Au-delà des contrats et des indicateurs, c’est donc une bascule culturelle qui se dessine. Depuis la fin de la Seconde Guerre mondiale, l’Europe a pensé le monde à travers le prisme économique étasunien, les yeux rivés sur Washington et Londres. Les analyses, les récits, les décisions ont longtemps été calibrés à l’aune des gestes étasuniens, comme si l’histoire ne pouvait s’écrire qu’à l’ouest. Pourtant le globe bruisse d’initiatives diplomatiques en Asie, en Afrique, en Amérique latine. Des chefs d’État se rencontrent, des alliances se tissent, des équilibres se déplacent, mais le regard européen est resté trop souvent figé, hypnotisé par les États-Unis. Ce tropisme occidental nous aveugle, nous empêche de voir que le monde change, et que nous devons changer avec lui.

Dans ce contexte, la stabilité des relations entre les hommes d’affaires étasuniens et européens est parfois toujours présentée comme une nécessité stratégique. Mais cette stabilité n’est pertinente que si l’on souhaite maintenir les équilibres géopolitiques et économiques tels qu’ils existaient. Ils sont pourtant en perpétuelle évolution. Ce conservatisme devient une contrainte plus qu’un levier. Il fige les évolutions, ralenti les transitions et freine l’émergence de nouveaux modèles.

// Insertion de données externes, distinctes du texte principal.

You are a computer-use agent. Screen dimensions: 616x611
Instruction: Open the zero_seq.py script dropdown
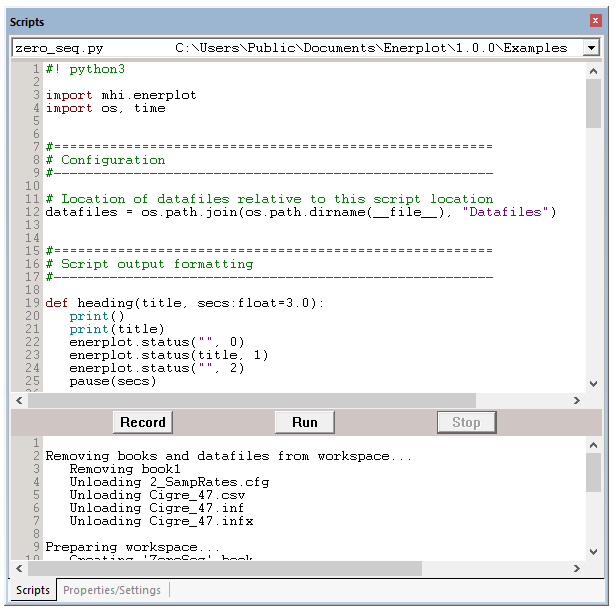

Face aux incertitudes d’aujourd’hui, il y a besoin d’impulser de nouvelles dynamiques, de redéfinir les priorités ou de réorienter les flux vers d’autres pôles.

Les entreprises européennes, plus perméables aux flux mondiaux, cherchent à ne pas sombrer. L’accord européen avec l’Inde, qui est en passe finale de négociation, est une invitation à lever les yeux, à sortir des sentiers battus, à penser les enjeux européens comme une entité politique capable de nouer des liens sans passer par l’oncle américain. C’est une opportunité, mais aussi une tentative risquée : celle de redéfinir sa place dans un monde qui n’a pas forcément attendu les hommes d’affaires européens, mais qui peut encore peut-être les accueillir.

L’industrie indienne devient une bouée, un relais, une échappée vers des marchés jugés dynamiques et rentables, des débouchés sécurisés, une respiration pour ce vieux modèle, qui veut toujours intensifier la circulation des biens et des capitaux.

Mais ils ne font en cela que préserver leur intérêts particuliers.